Write out, without any change, the lines in the material below that run from the line with "Comentário (190, 2309)" through the line with "dicas (478, 445)", both included.

↓↓↓

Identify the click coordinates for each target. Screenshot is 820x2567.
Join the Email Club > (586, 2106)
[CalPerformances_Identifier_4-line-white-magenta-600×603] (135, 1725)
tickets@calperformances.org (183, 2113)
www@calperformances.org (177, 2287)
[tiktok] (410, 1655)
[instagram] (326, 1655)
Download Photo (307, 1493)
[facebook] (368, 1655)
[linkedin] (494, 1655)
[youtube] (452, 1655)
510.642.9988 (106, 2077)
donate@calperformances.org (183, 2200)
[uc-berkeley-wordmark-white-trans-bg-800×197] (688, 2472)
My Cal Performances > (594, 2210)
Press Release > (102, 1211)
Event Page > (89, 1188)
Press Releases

↑↑↑
↓↓↓

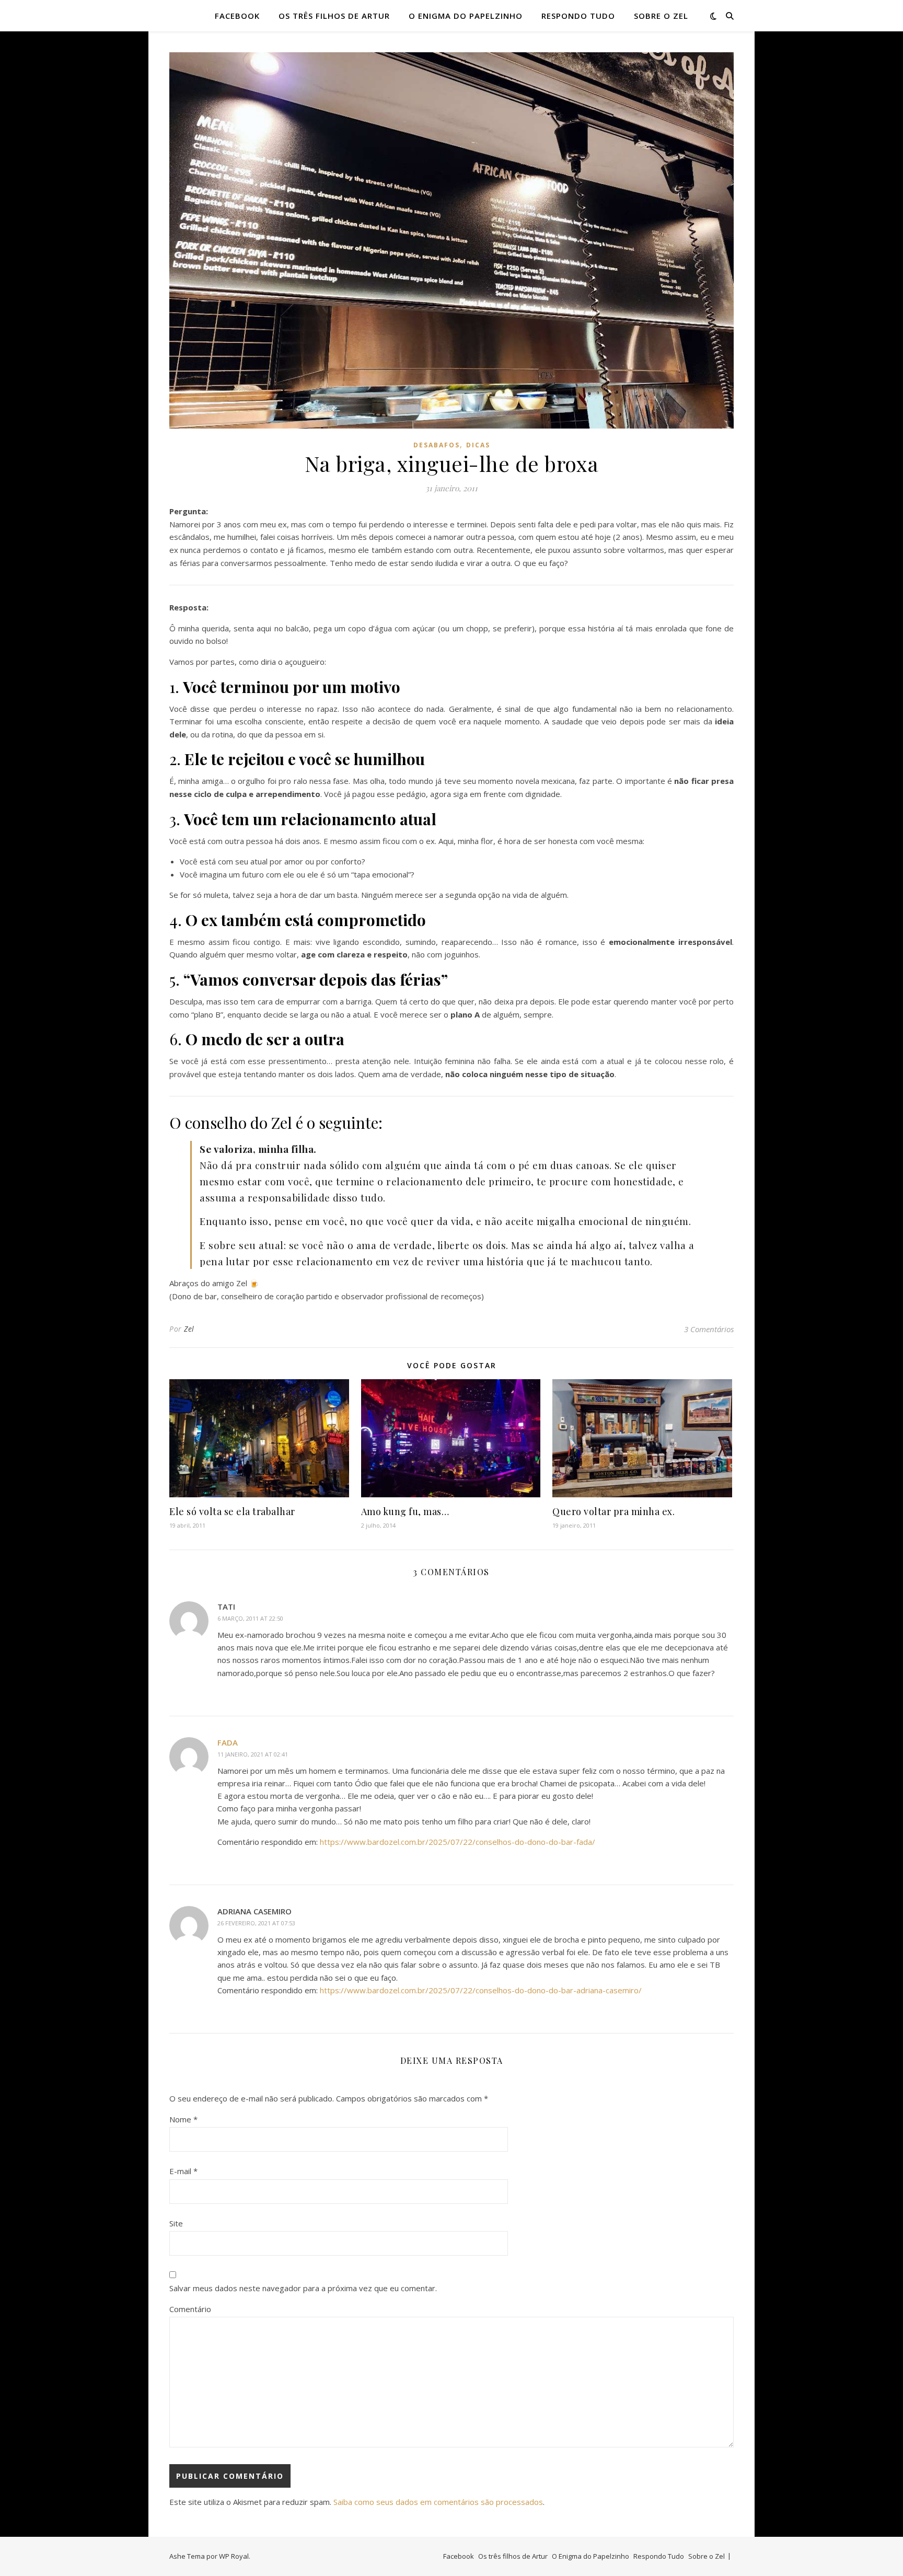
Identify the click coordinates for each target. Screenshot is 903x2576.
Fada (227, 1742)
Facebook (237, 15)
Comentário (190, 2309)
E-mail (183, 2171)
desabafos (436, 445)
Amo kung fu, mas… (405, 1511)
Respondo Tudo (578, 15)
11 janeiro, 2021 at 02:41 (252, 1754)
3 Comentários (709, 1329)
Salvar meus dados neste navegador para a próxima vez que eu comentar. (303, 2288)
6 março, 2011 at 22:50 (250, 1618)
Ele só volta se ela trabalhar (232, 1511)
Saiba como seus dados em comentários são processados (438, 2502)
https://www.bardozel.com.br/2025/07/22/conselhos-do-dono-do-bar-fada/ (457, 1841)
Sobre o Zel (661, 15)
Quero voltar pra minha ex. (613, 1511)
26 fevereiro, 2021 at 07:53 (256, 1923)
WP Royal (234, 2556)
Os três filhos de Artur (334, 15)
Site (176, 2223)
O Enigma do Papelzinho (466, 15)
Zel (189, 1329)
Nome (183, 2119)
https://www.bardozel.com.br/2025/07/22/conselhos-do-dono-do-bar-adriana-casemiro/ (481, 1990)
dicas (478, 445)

↑↑↑

Written response ->
Comentário (190, 2309)
E-mail (183, 2171)
desabafos (436, 445)
Amo kung fu, mas… (405, 1511)
Respondo Tudo (578, 15)
11 janeiro, 2021 at 02:41 (252, 1754)
3 Comentários (709, 1329)
Salvar meus dados neste navegador para a próxima vez que eu comentar. (303, 2288)
6 março, 2011 at 22:50 (250, 1618)
Ele só volta se ela trabalhar (232, 1511)
Saiba como seus dados em comentários são processados (438, 2502)
https://www.bardozel.com.br/2025/07/22/conselhos-do-dono-do-bar-fada/ (457, 1841)
Sobre o Zel (661, 15)
Quero voltar pra minha ex. (613, 1511)
26 fevereiro, 2021 at 07:53 (256, 1923)
WP Royal (234, 2556)
Os três filhos de Artur (334, 15)
Site (176, 2223)
O Enigma do Papelzinho (466, 15)
Zel (189, 1329)
Nome (183, 2119)
https://www.bardozel.com.br/2025/07/22/conselhos-do-dono-do-bar-adriana-casemiro/ (481, 1990)
dicas (478, 445)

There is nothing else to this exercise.